Never mind its love triangle (quadrangle?), Triptych is for and about theater folk, even if its author, Edna O'Brien, is best known for novels that have been banned in her native Ireland. This stage work may be best enjoyed by audiences who like playing gotcha with references to plays from earlier centuries. Quick, now: Shaw, Shakespeare, Webster?
Audiences in Fort Lauderdale have another reason: a solid production by Inside Out Theatre Company with a standout performance by Lisa Morgan as Pauline, the hard-drinking ex-actress wife of a philandering playwright, Henry, who hasn't had a hit in a while.
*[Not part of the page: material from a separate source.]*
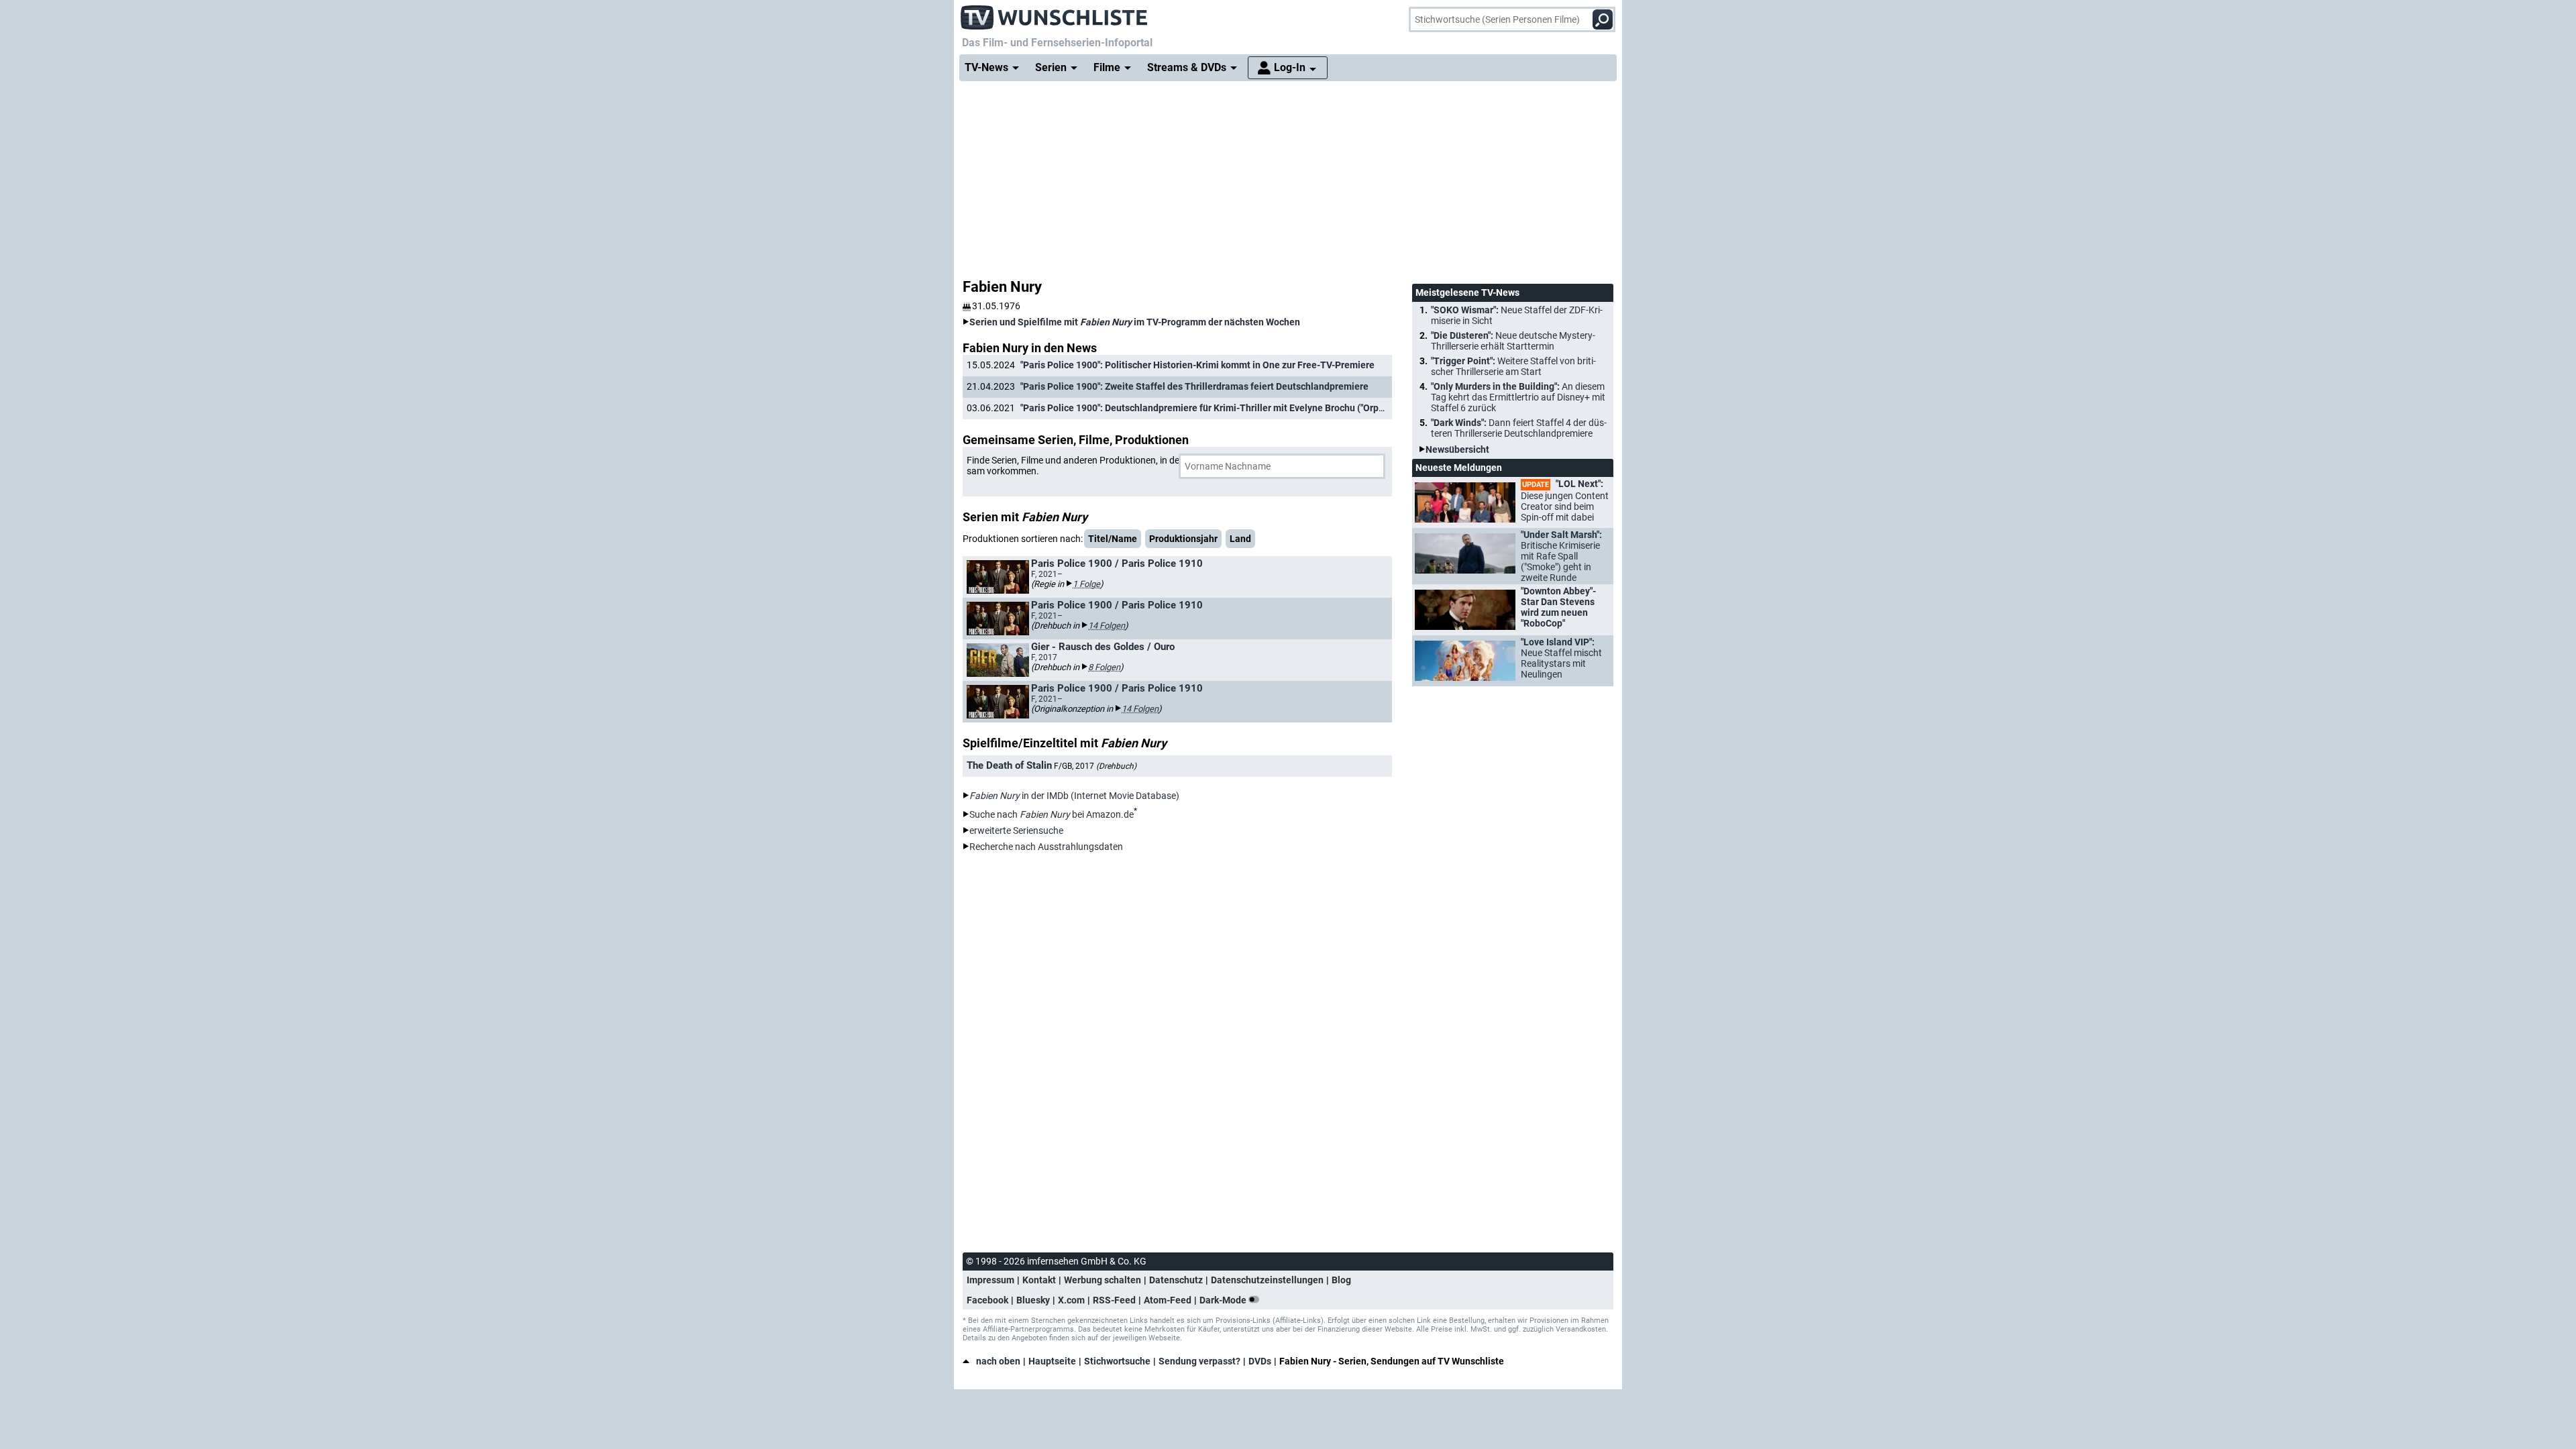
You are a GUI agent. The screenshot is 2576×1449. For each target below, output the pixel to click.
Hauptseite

Completing the three panels of the story: Clarissa (Sandra Ives), the mistress, a working actress; and Brandy (Kim Morgan Dean), daughter of Henry and Pauline.
Henry doesn't appear in the play, but he's the central figure, for although thecharacters are named in the script, in the program they're listed only as Wife, Daughter and Mistress, reflecting their relationships to him.
Tyler Smith delivers a set for Triptych that takes its cue from the title. There's a red-draped dressing room for the mistress/actress, a pink bedroom with conga drums for the punkish teenager, and an Asian-styled sitting room for the wife. But though the women have ties to the same man and vie with various tactics and degrees of success for his attention, the actresses aren't tethered to their designated areas.
Pauline shows up at the theater where Clarissa is performing, an early intrusion by a woman who harbors personal and professional antagonism against the mistress. The two face off again later as a drunken Pauline unleashes a coarse and threatening seduction of Clarissa; Sandra Ives holds her own, but this is Pauline's scene, and Lisa Morgan delivers an uncomfortably good turn.
Too often, though, Triptych gets tripped up by invoking literary allusions and backstage antics.